Every day the payroll team is balancing the “risk” of a data breach against the “hell to pay” if something goes wrong with payroll.

Payroll teams are sitting at the centre of the greatest level of manual processing of personal data within the organisation today. They are hampered by disconnected systems, face a lack of end-to-end processes, and subjected to constant deadline pressures to ensure that employees are paid accurately and on time. Against this backdrop, the organisation is bearing unnecessarily high levels of payroll data risks.

Myriad of Data Sources

Anyone who has had an introduction to payroll operations within a company realises that the payroll specialists are in a race to get every employee paid correctly and on time and they are battling with a myriad of disconnected data sources:

  • Starters and leavers from the HR system
  • Time data tracked in a TLM system or timesheets
  • Changes in salary and bonus information generated from a compensation review system
  • Changes in health insurance premiums that flow in from the provider’s portal
  • Pension and retirement savings decisions from employees through paper-based election forms
  • Benefits premiums based on employee selections from different local benefits systems (e.g. health care plans, company cars, lunch vouchers, etc.)
  • The commission in spreadsheets or commission system


These sources of data come from a collection of systems, spreadsheets and emails from within the organisation and need to be modified to meet the formats of external payroll outsourcing providers or transformed to be suited for upload into their in-house payroll system.

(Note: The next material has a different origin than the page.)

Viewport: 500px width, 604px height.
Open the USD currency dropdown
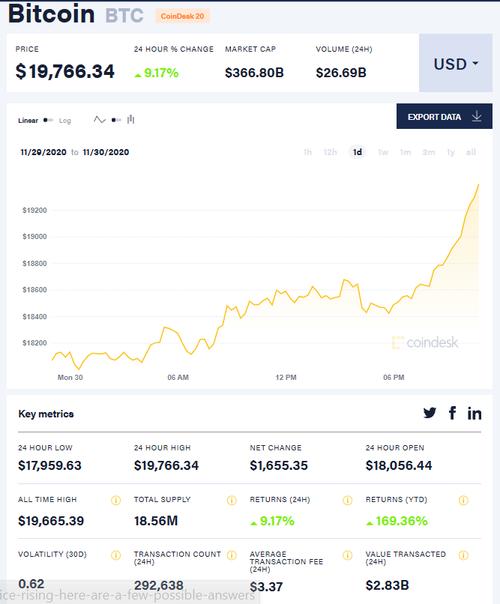point(456,63)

Once loaded into an in-house payroll system or send to the outsourced providers the checking process starts. This involves reports and spreadsheets being emailed and downloaded to ensure changes have been made to the correct employee, variance analysis performed, and more reports, spreadsheets and emails flow around the organisation to support approval. If issues are found – and they often are – corrections need to be made which starts the process of payroll calculation again, with the attendant data transformation and communication with external teams. Each cycle represents a risk to Information Security.

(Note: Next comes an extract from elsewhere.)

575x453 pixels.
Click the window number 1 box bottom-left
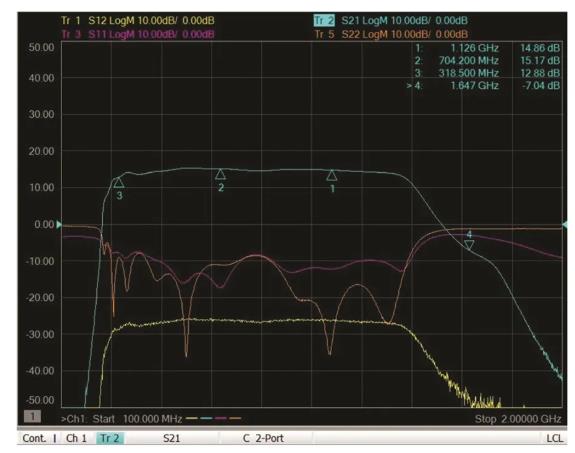[x=32, y=416]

Bring Back Steam: The Spreadsheet and Email Industry

The manual data transformation industry does not stop at payroll being correctly calculated: payment files containing bank details, communications containing benefits, retirement contributions, health insurance information, and garnishments are being sent to and fro once payroll has been approved, all in different formats and systems with different levels of sophistication. Email, spreadsheets, FTP servers, macros, file shares, online collaboration tools are all in use, some with enforced usernames and passwords, some with two-factor authentication, and some secured with the hope that a spreadsheet has been password protected with more than “Password123”.

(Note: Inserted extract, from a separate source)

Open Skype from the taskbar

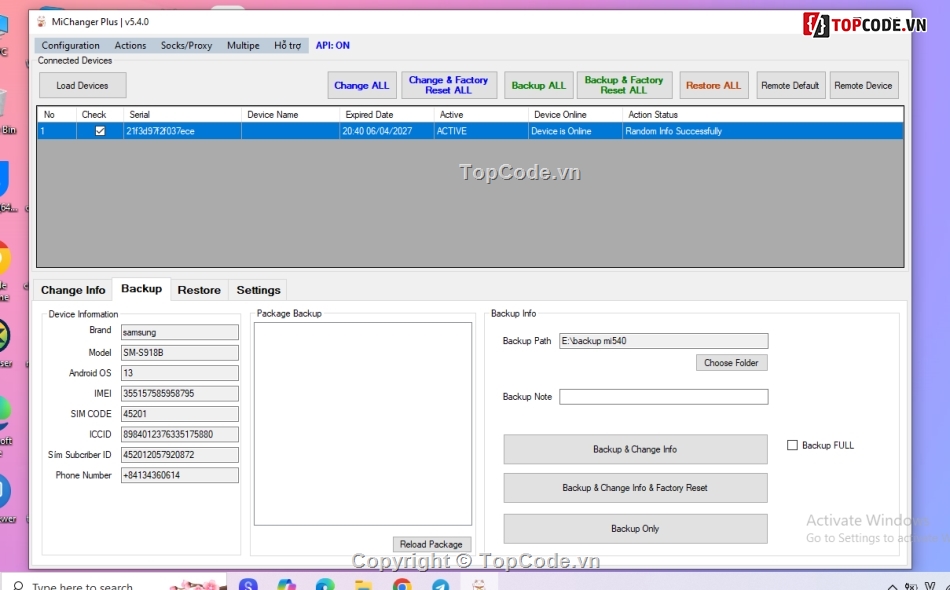coord(249,583)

Each of these microtransactions creates a risk point

  • Are spreadsheets of employee data always password-protected, are the passwords strong, and do they always conform to the business’s password guidelines or under time pressure is there the occasional lapse?
  • Are email recipients always authorised to see the data or from time to time does an unintended person receive data?
  • Is the data always deleted from laptops and desktops?
  • Are data retention rules applied assiduously to this data, or are there times when we do not know where to look to truly know that data was purged correctly?
  • Are near misses reported to support root cause analysis and to learn from it for the future?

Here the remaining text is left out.